*Activity*.
Copy out the records again. Change nothing.

(Available data Opens)

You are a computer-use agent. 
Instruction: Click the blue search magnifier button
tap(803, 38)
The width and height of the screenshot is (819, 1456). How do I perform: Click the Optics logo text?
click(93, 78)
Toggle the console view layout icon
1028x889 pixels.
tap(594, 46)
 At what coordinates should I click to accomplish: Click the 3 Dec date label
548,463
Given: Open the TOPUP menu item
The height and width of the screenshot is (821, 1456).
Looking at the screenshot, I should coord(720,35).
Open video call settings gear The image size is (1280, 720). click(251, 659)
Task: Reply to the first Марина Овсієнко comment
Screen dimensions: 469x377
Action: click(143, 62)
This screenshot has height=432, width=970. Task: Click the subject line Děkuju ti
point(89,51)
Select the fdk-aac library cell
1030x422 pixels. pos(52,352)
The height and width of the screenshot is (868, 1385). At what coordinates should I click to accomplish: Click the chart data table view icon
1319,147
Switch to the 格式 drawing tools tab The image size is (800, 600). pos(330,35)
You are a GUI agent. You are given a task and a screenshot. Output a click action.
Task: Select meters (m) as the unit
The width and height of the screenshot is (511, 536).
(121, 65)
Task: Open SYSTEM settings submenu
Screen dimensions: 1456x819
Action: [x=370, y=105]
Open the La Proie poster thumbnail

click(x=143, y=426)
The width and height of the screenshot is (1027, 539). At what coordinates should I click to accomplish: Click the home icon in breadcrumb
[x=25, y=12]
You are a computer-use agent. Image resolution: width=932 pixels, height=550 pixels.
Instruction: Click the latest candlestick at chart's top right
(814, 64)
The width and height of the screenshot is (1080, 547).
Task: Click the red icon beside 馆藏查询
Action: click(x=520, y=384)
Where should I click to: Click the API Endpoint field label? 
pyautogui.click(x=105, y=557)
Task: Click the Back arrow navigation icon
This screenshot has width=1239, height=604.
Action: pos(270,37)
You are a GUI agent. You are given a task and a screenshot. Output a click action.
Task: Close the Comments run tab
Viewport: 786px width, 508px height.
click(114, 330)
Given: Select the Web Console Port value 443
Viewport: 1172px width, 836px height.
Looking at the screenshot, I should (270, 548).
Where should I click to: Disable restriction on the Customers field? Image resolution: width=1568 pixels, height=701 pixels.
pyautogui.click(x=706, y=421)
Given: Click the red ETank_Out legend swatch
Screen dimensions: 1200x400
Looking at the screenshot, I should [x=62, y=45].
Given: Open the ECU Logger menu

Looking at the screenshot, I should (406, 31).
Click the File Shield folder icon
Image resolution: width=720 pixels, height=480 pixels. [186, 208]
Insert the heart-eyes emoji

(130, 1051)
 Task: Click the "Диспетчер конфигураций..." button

(Available data Closes)

*Answer to the exercise*.
You are a computer-use agent. 
Instruction: Click the blue search magnifier button
tap(803, 38)
The width and height of the screenshot is (819, 1456). How do I perform: Click the Optics logo text?
click(93, 78)
Toggle the console view layout icon
1028x889 pixels.
tap(594, 46)
 At what coordinates should I click to accomplish: Click the 3 Dec date label
548,463
Given: Open the TOPUP menu item
The height and width of the screenshot is (821, 1456).
Looking at the screenshot, I should coord(720,35).
Open video call settings gear The image size is (1280, 720). click(251, 659)
Task: Reply to the first Марина Овсієнко comment
Screen dimensions: 469x377
Action: click(143, 62)
This screenshot has height=432, width=970. Task: Click the subject line Děkuju ti
point(89,51)
Select the fdk-aac library cell
1030x422 pixels. pos(52,352)
The height and width of the screenshot is (868, 1385). At what coordinates should I click to accomplish: Click the chart data table view icon
1319,147
Switch to the 格式 drawing tools tab The image size is (800, 600). pos(330,35)
You are a GUI agent. You are given a task and a screenshot. Output a click action.
Task: Select meters (m) as the unit
The width and height of the screenshot is (511, 536).
(121, 65)
Task: Open SYSTEM settings submenu
Screen dimensions: 1456x819
Action: [x=370, y=105]
Open the La Proie poster thumbnail

click(x=143, y=426)
The width and height of the screenshot is (1027, 539). At what coordinates should I click to accomplish: Click the home icon in breadcrumb
[x=25, y=12]
You are a computer-use agent. Image resolution: width=932 pixels, height=550 pixels.
Instruction: Click the latest candlestick at chart's top right
(814, 64)
The width and height of the screenshot is (1080, 547).
Task: Click the red icon beside 馆藏查询
Action: click(x=520, y=384)
Where should I click to: Click the API Endpoint field label? 
pyautogui.click(x=105, y=557)
Task: Click the Back arrow navigation icon
This screenshot has width=1239, height=604.
Action: pos(270,37)
You are a GUI agent. You are given a task and a screenshot. Output a click action.
Task: Close the Comments run tab
Viewport: 786px width, 508px height.
click(114, 330)
Given: Select the Web Console Port value 443
Viewport: 1172px width, 836px height.
Looking at the screenshot, I should (270, 548).
Where should I click to: Disable restriction on the Customers field? Image resolution: width=1568 pixels, height=701 pixels.
pyautogui.click(x=706, y=421)
Given: Click the red ETank_Out legend swatch
Screen dimensions: 1200x400
Looking at the screenshot, I should [x=62, y=45].
Given: Open the ECU Logger menu

Looking at the screenshot, I should (406, 31).
Click the File Shield folder icon
Image resolution: width=720 pixels, height=480 pixels. [186, 208]
Insert the heart-eyes emoji

(130, 1051)
 Task: Click the "Диспетчер конфигураций..." button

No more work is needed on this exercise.